Copyright in the Classroom FAQ
What effect does working in the classroom have on copyright and fair use?
Conducted in an educational space limited to instructors and students, classroom use is highly favored by copyright law. Classroom use is protected by a special exception that permits performance and display without permission. Fair use also privileges classroom use and the first factor "purpose and character" almost always favors such use. Statutory damages are also limited when educators make a good faith determination about fair use in this context.
What do you mean by "classroom"?
The copyright exceptions for "classroom" or "face to face" teaching apply in a classroom or "similar place devoted to instruction" such as a lab, lecture hall, or library instruction space.
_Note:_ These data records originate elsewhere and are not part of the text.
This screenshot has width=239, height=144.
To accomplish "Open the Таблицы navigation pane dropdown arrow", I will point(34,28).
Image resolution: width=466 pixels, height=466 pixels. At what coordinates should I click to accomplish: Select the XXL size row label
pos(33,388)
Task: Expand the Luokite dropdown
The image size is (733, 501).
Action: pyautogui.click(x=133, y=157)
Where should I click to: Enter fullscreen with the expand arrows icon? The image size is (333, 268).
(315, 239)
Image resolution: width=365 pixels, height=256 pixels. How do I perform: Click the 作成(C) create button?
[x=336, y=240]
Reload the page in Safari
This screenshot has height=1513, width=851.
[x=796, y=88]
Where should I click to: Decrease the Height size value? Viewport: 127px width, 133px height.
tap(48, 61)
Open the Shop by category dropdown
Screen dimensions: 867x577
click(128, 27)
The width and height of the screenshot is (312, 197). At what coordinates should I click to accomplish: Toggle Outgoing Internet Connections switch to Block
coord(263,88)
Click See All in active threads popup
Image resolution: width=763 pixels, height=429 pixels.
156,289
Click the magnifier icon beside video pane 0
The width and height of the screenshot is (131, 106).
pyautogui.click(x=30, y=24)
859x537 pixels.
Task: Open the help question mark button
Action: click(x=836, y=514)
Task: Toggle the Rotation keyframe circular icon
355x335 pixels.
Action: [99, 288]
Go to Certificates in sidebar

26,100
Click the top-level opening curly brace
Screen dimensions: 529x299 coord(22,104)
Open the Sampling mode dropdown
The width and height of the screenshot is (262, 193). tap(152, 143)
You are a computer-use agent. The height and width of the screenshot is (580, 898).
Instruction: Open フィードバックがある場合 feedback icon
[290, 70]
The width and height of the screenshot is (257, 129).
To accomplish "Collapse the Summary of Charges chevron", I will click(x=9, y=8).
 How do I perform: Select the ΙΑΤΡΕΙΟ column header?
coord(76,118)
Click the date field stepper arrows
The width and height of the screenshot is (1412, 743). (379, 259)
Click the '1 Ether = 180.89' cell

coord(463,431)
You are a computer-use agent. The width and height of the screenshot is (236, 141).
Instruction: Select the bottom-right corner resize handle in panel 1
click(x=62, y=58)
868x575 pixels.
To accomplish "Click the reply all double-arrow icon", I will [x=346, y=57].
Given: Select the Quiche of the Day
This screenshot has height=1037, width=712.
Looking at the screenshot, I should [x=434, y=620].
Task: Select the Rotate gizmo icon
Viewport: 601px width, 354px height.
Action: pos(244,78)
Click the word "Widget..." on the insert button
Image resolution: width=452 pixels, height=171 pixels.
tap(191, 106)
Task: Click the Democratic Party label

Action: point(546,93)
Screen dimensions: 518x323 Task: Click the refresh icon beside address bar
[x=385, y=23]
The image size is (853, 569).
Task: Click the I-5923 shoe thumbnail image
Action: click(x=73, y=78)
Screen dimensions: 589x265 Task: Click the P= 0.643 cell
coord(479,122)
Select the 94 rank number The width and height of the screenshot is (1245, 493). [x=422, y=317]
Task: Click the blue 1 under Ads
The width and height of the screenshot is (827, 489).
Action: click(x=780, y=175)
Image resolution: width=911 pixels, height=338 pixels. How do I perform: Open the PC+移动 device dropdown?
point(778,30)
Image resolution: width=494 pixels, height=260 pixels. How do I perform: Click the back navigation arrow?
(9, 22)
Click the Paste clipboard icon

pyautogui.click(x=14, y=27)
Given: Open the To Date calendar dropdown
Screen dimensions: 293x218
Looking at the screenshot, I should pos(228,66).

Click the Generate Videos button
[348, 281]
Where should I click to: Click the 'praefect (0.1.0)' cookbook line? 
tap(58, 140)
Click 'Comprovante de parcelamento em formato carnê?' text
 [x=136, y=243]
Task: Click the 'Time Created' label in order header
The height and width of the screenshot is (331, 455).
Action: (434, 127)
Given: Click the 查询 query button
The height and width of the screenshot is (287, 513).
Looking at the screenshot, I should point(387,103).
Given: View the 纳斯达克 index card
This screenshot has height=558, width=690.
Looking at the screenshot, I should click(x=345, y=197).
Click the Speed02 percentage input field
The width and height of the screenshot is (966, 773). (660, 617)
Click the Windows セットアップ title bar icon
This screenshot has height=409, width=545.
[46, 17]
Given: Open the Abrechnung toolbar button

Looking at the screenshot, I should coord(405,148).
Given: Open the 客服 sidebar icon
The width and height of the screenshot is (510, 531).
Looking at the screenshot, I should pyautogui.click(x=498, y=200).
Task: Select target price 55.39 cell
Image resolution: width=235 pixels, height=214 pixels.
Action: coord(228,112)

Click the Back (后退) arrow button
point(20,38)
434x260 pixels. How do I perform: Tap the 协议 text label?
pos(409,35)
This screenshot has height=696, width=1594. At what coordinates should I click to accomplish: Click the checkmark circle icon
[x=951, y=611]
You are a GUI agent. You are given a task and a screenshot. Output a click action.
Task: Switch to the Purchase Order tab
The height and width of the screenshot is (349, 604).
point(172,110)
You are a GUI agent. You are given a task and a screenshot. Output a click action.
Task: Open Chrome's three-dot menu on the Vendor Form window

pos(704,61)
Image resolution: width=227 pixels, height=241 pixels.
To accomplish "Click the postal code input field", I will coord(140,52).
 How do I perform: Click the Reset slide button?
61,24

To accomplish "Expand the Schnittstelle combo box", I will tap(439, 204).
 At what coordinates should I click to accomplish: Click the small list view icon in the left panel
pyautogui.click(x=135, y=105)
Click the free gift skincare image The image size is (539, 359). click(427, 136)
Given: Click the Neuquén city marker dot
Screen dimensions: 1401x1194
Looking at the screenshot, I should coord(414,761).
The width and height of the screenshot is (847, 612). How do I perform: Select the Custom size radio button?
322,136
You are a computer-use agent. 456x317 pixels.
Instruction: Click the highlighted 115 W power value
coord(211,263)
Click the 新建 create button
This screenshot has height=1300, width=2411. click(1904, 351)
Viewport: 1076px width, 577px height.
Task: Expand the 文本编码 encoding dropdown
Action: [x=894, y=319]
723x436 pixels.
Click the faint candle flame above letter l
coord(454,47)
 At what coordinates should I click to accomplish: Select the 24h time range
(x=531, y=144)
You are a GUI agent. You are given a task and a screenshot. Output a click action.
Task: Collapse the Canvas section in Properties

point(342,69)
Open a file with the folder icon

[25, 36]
Can I show a film in class?
You can show films in class as long as you are showing a legally-acquired copy in support of your instruction.
Can I use music in class?
The same exception for "performance" of films permits music to be played in the classroom. Physical copies may be made in some circumstances as described in this set of guidelines from the Copyright Office.
What limits exist regarding handouts in class?
Creating handouts is a core activity permitted by fair use. The Copyright Office has provided some guidance for creating handouts in the classroom and although these are not legally binding they provide useful guidelines for instructors. In brief, copies must be for a single course, use only a small amount from a given work, contain notice of copyright, and the decision to copy must be made close enough to the use that it would be unreasonable to acquire permission.
Do students in class have access to the same copyright exceptions as an instructor?
Students have the same rights to perform and display works in the classroom. Their ability to distribute handouts is more limited but may still be permissible under fair use.